We’ve also watched documentaries aghast at the effect that plastics and micro-plastics have on marine life - the problem is just so big it can often seem overwhelming. So what can we do to help? This is a question that we have been pondering over in nursery for a long time, which prompted us to look at measures that we can take to help do our bit to care for the environment – even if it’s just in a small way.
For a long time, Creative Learning has been taking ‘small steps’ in terms of caring for our environment. Within our two settings, we are always striving to be the best that we can be, and sometimes that includes embracing change. We believe some of the most dangerous words in the English language are ‘We have always done it this way’. Instead of always sticking to the familiar, we learn, we adapt, we evolve and we grow.
After a lot of consideration we decided to try and drastically reduce our use of single-use plastic and make a change to something we have ‘always done’. This coincided with discovering that wet wipes are made up of 95% plastic so, after researching more eco-friendly alternatives, we began to make our own wet wipes using bio-degradable paper rolls and organic soaps. And, as demonstrated on our Facebook post that was subsequently shared almost 700 times, other settings have chosen to do the same.
Since June, we have not bought a single pack, instead using our own homemade, biodegradable wipes. In this time frame we would have usually gone through 1000’s of packs, which equates to tens of thousands of individual wipes that haven’t gone into landfill. We now only carry a pack during outings, just in case, and since June have used less than a dozen packs for this purpose and those packs were left over from before our new scheme began. There has not been any financial gain from this switch, but we are so proud of the environmental savings that have come from making a small step.
However, we will not be making bold statements about striving to be a completely plastic free setting. Plastic has its place, just as other resources do. We have some plastic toys, which are purposeful, and believe that eradicating plastic is not the answer. Rather, we strive to move away from single use plastics and aim to make wise choices in what we purchase and use.

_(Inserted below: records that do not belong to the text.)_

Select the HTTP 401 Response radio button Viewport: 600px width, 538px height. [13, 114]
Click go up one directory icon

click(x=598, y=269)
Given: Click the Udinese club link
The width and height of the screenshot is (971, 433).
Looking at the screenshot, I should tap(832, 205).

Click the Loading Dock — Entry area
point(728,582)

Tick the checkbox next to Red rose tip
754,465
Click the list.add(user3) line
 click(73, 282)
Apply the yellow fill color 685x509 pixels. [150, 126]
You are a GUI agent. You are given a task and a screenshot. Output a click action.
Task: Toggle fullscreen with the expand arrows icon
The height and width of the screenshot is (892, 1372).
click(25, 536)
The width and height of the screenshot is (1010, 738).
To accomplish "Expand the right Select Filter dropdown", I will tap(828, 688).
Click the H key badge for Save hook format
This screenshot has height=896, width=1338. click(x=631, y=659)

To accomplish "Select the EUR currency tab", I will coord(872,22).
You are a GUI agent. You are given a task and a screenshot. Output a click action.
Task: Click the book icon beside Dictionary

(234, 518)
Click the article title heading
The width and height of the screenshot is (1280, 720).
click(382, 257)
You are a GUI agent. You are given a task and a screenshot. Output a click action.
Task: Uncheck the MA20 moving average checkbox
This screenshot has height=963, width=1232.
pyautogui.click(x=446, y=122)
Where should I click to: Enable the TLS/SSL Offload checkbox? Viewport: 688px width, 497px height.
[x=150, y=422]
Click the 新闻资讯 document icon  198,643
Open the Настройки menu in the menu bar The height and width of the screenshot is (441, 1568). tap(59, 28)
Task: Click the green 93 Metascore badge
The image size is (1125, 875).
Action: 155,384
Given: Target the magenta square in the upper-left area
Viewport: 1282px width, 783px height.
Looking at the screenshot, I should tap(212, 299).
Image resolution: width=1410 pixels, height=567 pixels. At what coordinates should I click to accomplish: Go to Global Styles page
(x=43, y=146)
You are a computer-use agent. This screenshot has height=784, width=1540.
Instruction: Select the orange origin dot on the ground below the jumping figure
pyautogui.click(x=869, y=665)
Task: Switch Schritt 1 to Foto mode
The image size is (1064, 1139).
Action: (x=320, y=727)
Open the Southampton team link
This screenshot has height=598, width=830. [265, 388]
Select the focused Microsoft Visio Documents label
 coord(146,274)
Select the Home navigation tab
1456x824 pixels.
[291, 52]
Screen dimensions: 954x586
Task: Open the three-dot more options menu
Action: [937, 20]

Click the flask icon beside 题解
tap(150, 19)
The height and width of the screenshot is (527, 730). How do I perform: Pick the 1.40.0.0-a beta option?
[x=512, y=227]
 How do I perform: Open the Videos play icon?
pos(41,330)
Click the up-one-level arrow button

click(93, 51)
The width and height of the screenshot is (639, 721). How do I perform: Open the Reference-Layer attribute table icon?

We, as we have always done, educate our children about protecting and caring for the world in which we live, and the importance of recycling as part of everyday life. We have several books on this subject which are always in rotation, that have been well loved by our pre-schoolers for years. ‘Michael Recycle and the Tree Top Cops’ is often requested.
Our children know that we recycle our food waste to turn into fuel, and have an idea of how. Gus, aged 3, knows that: “It goes in the special bin, the man comes and then it is made into petrol”
As a business, we do not have our waste food bins collected by the council, but rather pay extra to have them taken away to be made into bio fuel. The children are fascinated by the fact that leftover food can be turned into something else- thus perpetuating the idea that most things can be recycled, repurposed and reused.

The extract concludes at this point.